**Your objective**.
Copy the final lines exactly, starting at the one that contains "This screenshot has width=568, height=401." and ending with the last line of the listing below. Pictures are not part of the copy.

**Records shown**.
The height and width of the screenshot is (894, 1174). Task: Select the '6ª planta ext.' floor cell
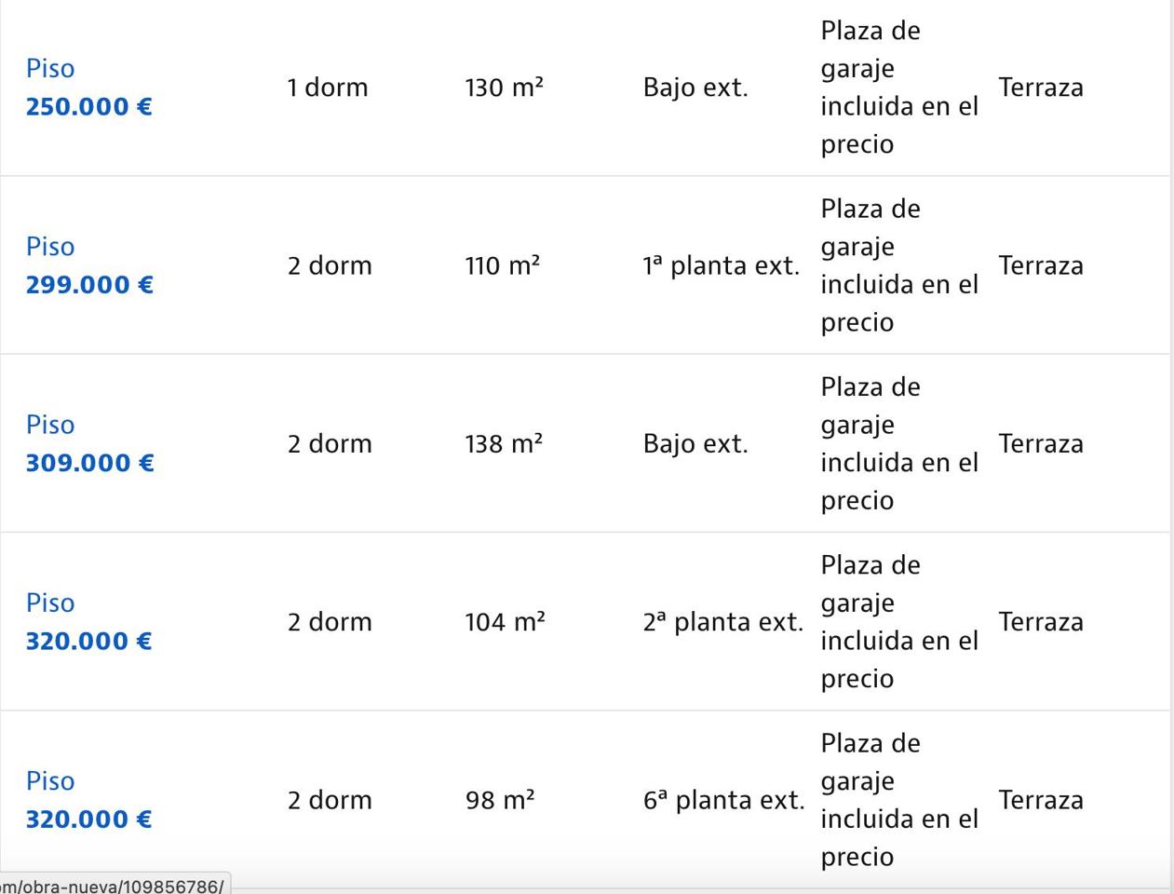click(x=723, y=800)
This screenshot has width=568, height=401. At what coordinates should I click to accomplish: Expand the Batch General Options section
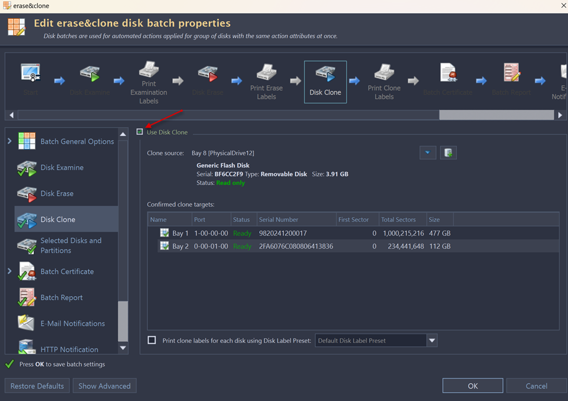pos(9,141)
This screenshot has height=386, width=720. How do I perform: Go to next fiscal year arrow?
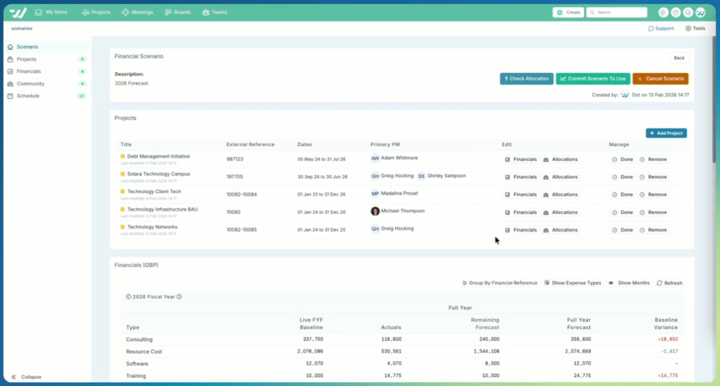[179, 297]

**Written response**.
This screenshot has width=568, height=401. At what coordinates should I click to accomplish: Expand the Batch General Options section
pos(9,141)
This screenshot has height=386, width=720. How do I perform: Go to next fiscal year arrow?
[179, 297]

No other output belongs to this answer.